De la même manière, la semaine dernière, l'ancien président de Radio France, Mathieu Gallet, qui est favorable à cette réforme, a été décommandé après avoir été invité. Il l'a reconnu, les services l'ont reconnu : il a été décommandé parce qu'il était en faveur de cette réforme. (Mêmes mouvements.) C'est factuel !

Alors, avant de parler de contre-pouvoir, essayons d'avoir un peu plus de pluralisme dans l'audiovisuel public ; si vous y êtes favorables, nous tomberons tous d'accord.

Voilà, mesdames, messieurs les sénateurs, ce que je voulais vous répondre en quelques mots sur l'intérêt de cette réforme. Il s'agit de s'adapter aux nouveaux usages des Français en général, et plus particulièrement des jeunes et des catégories populaires.

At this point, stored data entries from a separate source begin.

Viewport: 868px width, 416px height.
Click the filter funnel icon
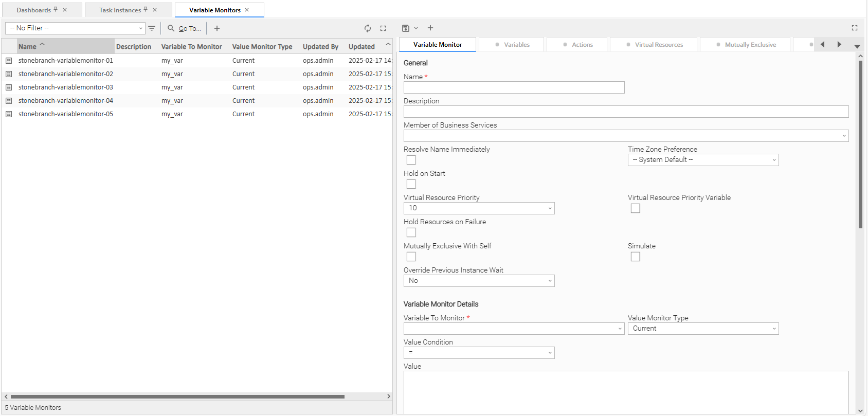point(152,28)
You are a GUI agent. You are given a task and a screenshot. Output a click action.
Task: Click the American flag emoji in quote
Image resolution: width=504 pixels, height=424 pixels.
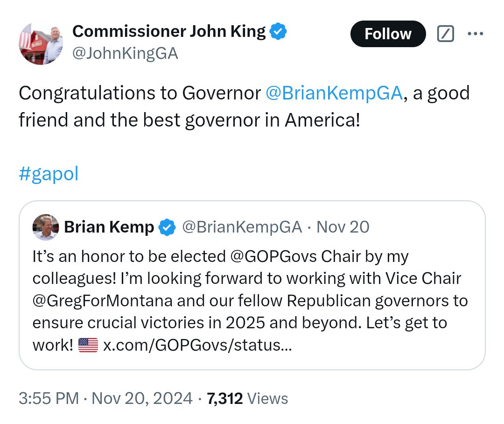tap(88, 346)
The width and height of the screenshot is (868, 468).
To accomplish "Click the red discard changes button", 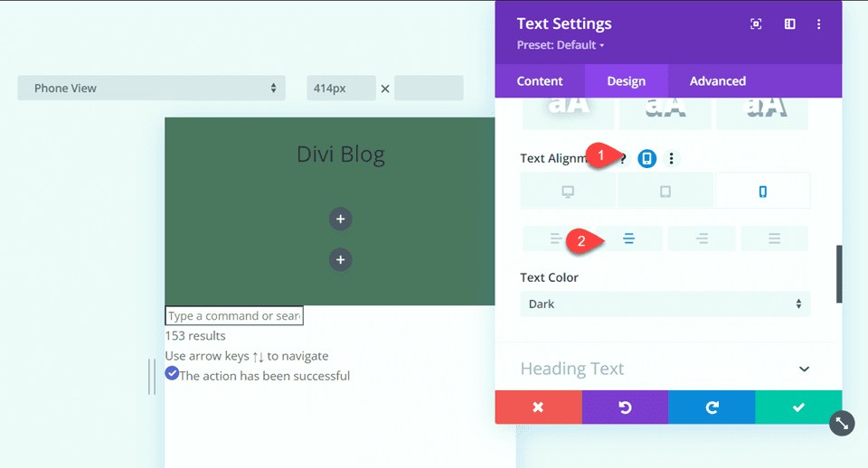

M. le président. La parole est à Mme Laurence Rossignol, pour un rappel au règlement.

Mme Laurence Rossignol. Mon intervention se fonde sur l'article 36 de notre règlement.

Nous allons passer quelques heures ensemble dans cet hémicycle pour débattre d'un sujet sérieux. Nous jouons notre rôle ; nous sommes en désaccord avec ce projet et nous allons vous expliquer pourquoi, pendant plusieurs heures.

J'invite donc tout le monde, et vous en particulier, madame la ministre, à éviter les attaques personnelles…

Mme Rachida Dati, ministre. C'est réciproque !

Mme Laurence Rossignol. … comme celle que vous vous êtes permise à l'encontre de Mme de La Gontrie. Ma collègue vous avait souhaité la bienvenue, ce qui, à ma connaissance, est loin d'être discourtois. En réponse, vous avez dénoncé son absence de lien avec les classes populaires.

M. Max Brisson. Nous, on nous a traités de trumpistes !

Mme Laurence Rossignol. Ce que vous avez fait, madame la ministre, cela s'appelle un délit de patronyme. Parce que ma collègue s'appelle Mme de La Gontrie, vous vous êtes sentie autorisée à parler ainsi de cette élue du XIIIe arrondissement de Paris, arrondissement populaire – je ne ferai aucun commentaire sur d'autres arrondissements.

Mme Rachida Dati, ministre. Je ne l'ai jamais vue sur le terrain !

Mme Laurence Rossignol. Mme de La Gontrie a toutes les raisons d'être fière de son nom de famille. C'est celui que portait son père, qui fut sénateur, président de groupe et résistant ! (Très bien ! et applaudissements sur les travées des groupes SER et GEST.)

Mme Rachida Dati, ministre. Mon père, il était ouvrier !

M. le président. Acte est donné de votre rappel au règlement.

Je mets aux voix l'amendement n° 234.

J'ai été saisi d'une demande de scrutin public émanant du groupe Les Républicains. (Exclamations sur les travées des groupes SER et GEST.)

Mme Marie-Pierre de La Gontrie. Le quorum ! Le quorum !

M. le président. Je rappelle que l'avis de la commission est défavorable, de même que celui du Gouvernement.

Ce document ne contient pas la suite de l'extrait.